As you can see from this chart by Mark Perry at the American Enterprise Institute, oil imports as a share of total petroleum products supplied have fallen dramatically since 2005, about the time when the shale boom began.
It seems counterintuitive to argue for exporting American oil, right? The Washington Post editorial board understands energy markets and explains why allowing U.S. oil exports is sound energy policy [emphasis mine]:
New technology is tapping oil-bearing shale formations in states such as North Dakota and Texas. Most of this product is light oil, which does not require heavy refining. Some of the most advanced refineries in the world are along the Gulf Coast, but that’s actually a problem: Their owners invested in expensive facilities suited to refining heavier crude, so there is a mismatch between the refining infrastructure and the type of crude flowing from U.S. wells. In the deeply interconnected global oil market, in which borders matter less than many people think, the obvious solution is to allow oil companies to ship the light crude to refineries suited for processing it, supporting U.S. profits and U.S. jobs in the process, and to tolerate imports of crude oil that U.S. refineries can handle.
Energy Secretary Ernest Moniz made this point in May.
The Post editorial goes on to note that exporting oil will improve American energy security: “[E]xpanded exports would encourage the development of oil fields and transport infrastructure, which would help the country weather some disruption in the global oil trade.”

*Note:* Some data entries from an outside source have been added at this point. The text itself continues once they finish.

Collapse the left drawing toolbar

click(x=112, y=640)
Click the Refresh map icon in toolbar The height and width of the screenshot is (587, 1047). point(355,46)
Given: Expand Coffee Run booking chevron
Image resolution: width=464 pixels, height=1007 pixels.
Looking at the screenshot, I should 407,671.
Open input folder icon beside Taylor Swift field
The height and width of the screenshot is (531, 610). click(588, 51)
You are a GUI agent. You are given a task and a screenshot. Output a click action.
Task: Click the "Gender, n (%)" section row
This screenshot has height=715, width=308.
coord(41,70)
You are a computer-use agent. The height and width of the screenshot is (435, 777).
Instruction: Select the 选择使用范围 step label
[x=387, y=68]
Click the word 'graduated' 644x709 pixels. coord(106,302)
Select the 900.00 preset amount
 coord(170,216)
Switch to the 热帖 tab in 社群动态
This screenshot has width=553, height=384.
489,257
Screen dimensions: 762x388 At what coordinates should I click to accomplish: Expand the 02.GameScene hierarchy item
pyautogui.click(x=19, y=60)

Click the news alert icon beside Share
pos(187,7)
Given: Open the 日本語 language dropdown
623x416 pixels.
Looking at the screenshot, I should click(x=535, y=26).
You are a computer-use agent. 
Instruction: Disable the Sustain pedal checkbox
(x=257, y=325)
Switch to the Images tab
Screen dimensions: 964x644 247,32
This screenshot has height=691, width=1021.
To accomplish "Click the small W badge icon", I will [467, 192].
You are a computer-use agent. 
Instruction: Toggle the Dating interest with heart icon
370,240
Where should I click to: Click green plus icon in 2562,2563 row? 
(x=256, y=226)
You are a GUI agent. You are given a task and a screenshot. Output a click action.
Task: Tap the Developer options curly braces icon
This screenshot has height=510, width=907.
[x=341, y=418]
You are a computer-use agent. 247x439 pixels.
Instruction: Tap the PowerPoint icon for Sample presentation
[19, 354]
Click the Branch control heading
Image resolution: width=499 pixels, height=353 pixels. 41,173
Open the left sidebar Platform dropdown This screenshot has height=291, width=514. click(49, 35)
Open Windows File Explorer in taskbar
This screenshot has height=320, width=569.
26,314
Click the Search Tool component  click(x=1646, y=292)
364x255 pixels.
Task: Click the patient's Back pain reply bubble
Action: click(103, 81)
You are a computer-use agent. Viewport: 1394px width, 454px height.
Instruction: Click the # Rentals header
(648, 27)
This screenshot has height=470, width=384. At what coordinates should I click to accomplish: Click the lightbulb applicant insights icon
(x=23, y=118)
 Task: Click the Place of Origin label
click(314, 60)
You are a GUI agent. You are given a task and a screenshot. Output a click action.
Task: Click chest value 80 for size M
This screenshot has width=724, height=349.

The job gains will be substantial. An IHS study found that exporting U.S. oil will mean an additional $746 billion would be invested in domestic oil production resulting in an additional 1.2 million barrels per day of oil produced per year and 394,000 jobs created annually.
We’re long past fearing that an oil embargo will bring our economy to its knees. Instead, we live in a time of American energy abundance. When circumstances change, policies should too.